Reprinted with permission from Verlin.
Another response has come from someone who read over my blog posts on Zentangle and has seen my crosstrainer shoes asking, “What’s the difference between the Zentangles and my doodles? I’ve been doodling all of my life.” It’s an honest questioning from someone who wants to know.
I often respond with, “Is your work teachable? Can you teach others to do what you do?” At that point, I find myself in a mini-lecture with this analogy to music.
The 102 “tangles” are a form of standardized notation, much as in music, that students first learn to master. Each Certified Zentangle Teacher learns to master these 102 tangles so as to be able to teach students to make art in the first two classroom hours. Standardized tangles make classroom instruction possible. The students soon learn to recognize these tangles in a complex looking piece of art the way musicians recognize chord structure in someone else’s music.

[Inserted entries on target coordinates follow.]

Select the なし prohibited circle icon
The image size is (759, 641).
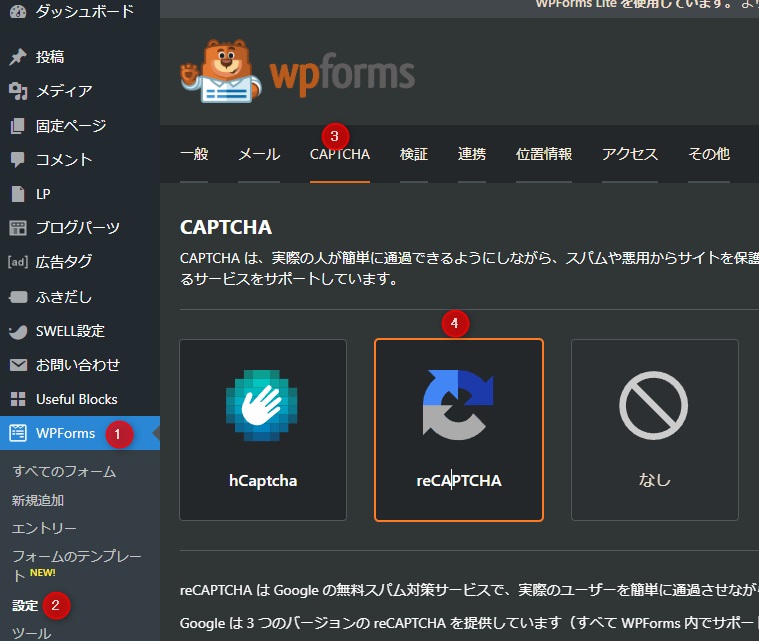pyautogui.click(x=654, y=407)
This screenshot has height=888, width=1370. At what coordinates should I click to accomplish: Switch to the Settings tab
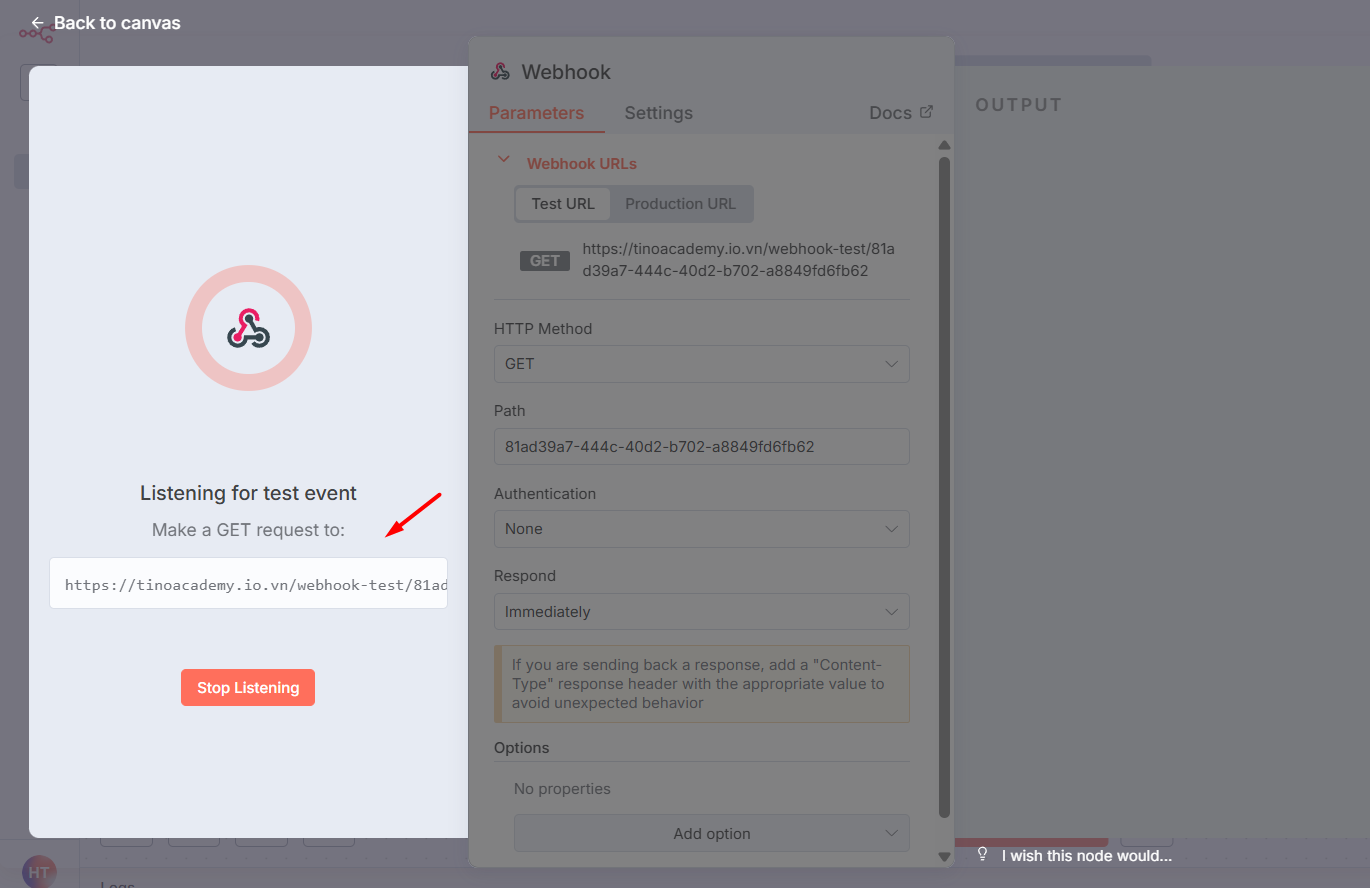658,113
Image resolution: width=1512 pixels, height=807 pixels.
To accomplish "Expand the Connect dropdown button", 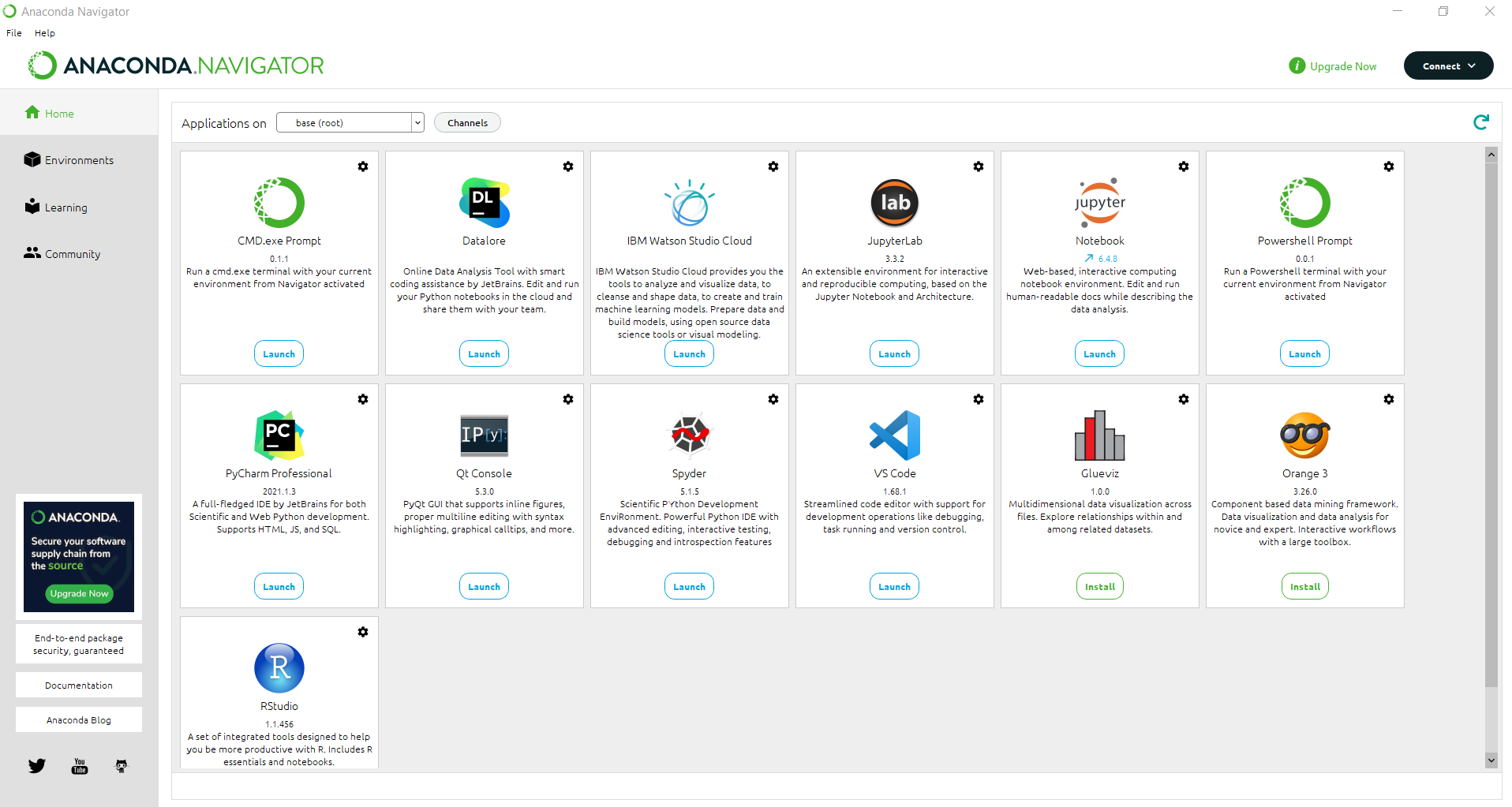I will point(1448,66).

Yes, there are gifted artists who paint well without lessons, or gifted musicians who can write and play songs without reading music. But they have no method for teaching students their craft.
My father grew up in an Amish home where musical instruments were forbidden. While I was yet in grade school, I would see him bring home from his monthly excursions to the local auction barn keyboard musical instruments; a bellows organ, an upright piano, or several accordions. I would marvel as in a few minutes he could teach himself to play familiar hymns as the family sang along. His method of teaching me to solve any problem was, “If you just look at it long enough, it will come to you.” My brain was not wired like his. I never learned to play “by ear.”
For certain gifted people no lessons are necessary to create art; not so for the general population. We need a way of learning to make art we enjoy. Zentangle makes that possible for us “one stroke at a time.”